> _Task_
Find each line in the records below that contains the string "label", treating uppercase and lowercase as different, and copy every such line.

* BEGIN Entries supplied *

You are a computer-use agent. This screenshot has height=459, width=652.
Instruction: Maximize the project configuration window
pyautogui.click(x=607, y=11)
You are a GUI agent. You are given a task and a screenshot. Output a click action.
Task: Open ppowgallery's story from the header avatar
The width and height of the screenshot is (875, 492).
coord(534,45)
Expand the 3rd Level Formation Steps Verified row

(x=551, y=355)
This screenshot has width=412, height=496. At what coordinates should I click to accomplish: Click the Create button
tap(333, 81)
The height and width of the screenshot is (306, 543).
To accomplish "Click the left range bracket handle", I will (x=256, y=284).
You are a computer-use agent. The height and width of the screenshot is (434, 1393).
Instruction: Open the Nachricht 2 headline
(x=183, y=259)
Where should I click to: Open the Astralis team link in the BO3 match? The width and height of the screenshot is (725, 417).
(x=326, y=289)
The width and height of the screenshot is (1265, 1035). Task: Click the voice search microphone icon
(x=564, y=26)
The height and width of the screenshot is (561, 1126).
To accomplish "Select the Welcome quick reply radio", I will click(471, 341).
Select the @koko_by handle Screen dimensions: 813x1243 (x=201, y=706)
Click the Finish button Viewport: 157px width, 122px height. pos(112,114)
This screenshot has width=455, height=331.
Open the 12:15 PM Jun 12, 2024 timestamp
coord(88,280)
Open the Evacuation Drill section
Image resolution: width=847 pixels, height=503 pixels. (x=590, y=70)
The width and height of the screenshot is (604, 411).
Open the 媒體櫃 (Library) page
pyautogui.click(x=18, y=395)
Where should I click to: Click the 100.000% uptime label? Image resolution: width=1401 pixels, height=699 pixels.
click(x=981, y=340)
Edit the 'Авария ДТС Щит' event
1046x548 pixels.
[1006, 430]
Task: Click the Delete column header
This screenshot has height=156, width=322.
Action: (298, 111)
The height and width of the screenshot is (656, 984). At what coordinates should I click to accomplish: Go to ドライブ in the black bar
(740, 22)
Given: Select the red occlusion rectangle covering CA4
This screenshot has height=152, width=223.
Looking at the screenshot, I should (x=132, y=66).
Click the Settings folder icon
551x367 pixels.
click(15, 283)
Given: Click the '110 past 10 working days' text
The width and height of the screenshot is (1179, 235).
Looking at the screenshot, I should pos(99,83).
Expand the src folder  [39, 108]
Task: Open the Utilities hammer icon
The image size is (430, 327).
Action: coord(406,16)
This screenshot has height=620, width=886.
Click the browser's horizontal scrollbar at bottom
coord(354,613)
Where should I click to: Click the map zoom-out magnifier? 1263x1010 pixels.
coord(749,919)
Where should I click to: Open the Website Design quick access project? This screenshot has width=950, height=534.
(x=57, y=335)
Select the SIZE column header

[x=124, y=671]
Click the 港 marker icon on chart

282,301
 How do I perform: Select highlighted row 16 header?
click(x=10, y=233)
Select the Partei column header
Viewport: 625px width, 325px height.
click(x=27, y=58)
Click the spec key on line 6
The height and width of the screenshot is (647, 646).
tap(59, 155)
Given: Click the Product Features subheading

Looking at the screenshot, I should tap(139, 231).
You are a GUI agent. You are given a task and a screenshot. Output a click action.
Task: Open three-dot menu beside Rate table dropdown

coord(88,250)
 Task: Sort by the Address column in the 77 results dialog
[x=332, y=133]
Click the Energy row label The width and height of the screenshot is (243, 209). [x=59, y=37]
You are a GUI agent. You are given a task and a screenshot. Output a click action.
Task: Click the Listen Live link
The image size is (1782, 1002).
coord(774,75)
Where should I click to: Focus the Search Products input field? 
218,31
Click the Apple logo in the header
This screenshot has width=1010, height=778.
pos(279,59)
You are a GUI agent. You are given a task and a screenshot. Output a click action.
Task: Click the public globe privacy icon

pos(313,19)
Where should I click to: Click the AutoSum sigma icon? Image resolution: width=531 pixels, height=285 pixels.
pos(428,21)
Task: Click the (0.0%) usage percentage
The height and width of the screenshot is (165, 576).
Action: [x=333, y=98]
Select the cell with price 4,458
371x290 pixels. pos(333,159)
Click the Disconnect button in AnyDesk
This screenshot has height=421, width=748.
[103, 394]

* END Entries supplied *

> _Exercise result_
Where should I click to: Click the 100.000% uptime label? Image resolution: width=1401 pixels, height=699 pixels.
Click the Energy row label The width and height of the screenshot is (243, 209). [x=59, y=37]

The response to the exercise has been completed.